When it comes to the protections for the private citizen that the Constitution was supposed to provide, we can see from this perspective that it has failed abysmally. There are gun laws despite “shall not be infringed,” there are hate speech laws, conspiracy laws, and there even used to be blasphemy laws despite supposedly being “granted” freedom of speech by the government. And let’s not get started on how the 4th Amendment has been working out.
Every year the government, whether on the federal, state, or municipal levels, adds more and more layers to the ever more complex set of laws that govern the land. The fact that America strayed so far from the original design laid out only serves as proof that the document is worth no more than any other set of laws.
Similar to the minarchist position, however, it is the importance of the principles and morals it attempted to enforce that matters here.

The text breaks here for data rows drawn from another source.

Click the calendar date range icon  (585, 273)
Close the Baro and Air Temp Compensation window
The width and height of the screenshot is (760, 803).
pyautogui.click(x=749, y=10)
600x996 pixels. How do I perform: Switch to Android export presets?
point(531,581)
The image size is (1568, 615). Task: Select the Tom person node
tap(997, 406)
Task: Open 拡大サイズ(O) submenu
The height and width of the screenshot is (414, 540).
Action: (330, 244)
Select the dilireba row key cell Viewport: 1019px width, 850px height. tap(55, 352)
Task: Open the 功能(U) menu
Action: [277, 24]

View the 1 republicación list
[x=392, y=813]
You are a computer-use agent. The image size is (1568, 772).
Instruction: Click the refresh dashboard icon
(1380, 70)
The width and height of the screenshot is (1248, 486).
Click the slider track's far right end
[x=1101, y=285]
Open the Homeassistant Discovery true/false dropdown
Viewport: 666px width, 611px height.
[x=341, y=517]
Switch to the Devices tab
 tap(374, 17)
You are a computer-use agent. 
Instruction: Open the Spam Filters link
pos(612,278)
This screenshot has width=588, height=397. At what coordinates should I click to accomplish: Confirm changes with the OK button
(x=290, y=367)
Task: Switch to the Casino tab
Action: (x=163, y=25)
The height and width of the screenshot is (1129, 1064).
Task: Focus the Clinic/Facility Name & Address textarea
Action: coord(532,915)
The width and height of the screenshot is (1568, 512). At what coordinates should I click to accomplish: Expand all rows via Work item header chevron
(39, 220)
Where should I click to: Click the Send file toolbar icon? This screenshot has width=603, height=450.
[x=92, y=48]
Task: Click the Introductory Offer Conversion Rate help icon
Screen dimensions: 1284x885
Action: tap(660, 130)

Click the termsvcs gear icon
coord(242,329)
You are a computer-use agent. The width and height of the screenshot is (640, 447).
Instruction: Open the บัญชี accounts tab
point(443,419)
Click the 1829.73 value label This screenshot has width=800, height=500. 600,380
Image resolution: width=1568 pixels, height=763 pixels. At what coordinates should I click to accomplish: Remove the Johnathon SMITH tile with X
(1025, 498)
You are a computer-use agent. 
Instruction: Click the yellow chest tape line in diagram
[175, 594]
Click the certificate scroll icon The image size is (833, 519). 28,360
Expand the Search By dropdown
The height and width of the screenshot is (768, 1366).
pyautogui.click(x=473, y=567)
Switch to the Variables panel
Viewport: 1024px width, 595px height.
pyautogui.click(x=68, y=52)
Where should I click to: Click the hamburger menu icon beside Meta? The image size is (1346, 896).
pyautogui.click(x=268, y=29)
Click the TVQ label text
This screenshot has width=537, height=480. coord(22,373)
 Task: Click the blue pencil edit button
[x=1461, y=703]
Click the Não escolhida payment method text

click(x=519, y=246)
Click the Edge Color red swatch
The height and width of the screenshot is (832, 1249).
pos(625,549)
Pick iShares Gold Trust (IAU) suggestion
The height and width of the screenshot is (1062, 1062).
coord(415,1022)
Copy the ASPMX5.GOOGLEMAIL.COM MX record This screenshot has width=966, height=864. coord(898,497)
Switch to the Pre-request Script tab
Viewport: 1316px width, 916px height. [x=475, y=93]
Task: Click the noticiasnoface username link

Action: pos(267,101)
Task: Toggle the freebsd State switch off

The individualist ideals that the founding fathers attempted to build on are at the heart of the libertarian anarchist worldview. While there is disagreement with the concept of the state, it is those principles that guided them that guide anarchists as well. Escaping from the control, theft, and threat of force from the tyrants and kings are the backbone to everything any form of anarchist stands for.
The anarchist answer to Beto’s question is that the document means nothing, but the ideas that initially formed it mean everything.
Both minarchists and anarchists can agree here that Beto wasn’t all that far off in questioning the Constitution itself. The issue, really, was that he was questioning what the Constitution stood for, rather than the document.
The Constitution can be changed. He’s right on that part. But should it, and if so, how should be changed, are the more important questions at hand.
To the minarchist, a restoration closer to the founding principles are what’s needed. To the anarchist, a society built on that same kind of individual liberty, free from tyranny (including and especially any form of government), is what’s needed.
I can personally support doing away with the reverence for the Constitution, but if America is to protect and restore its ever-eroded freedom, then the principles for which it stands must always be defended.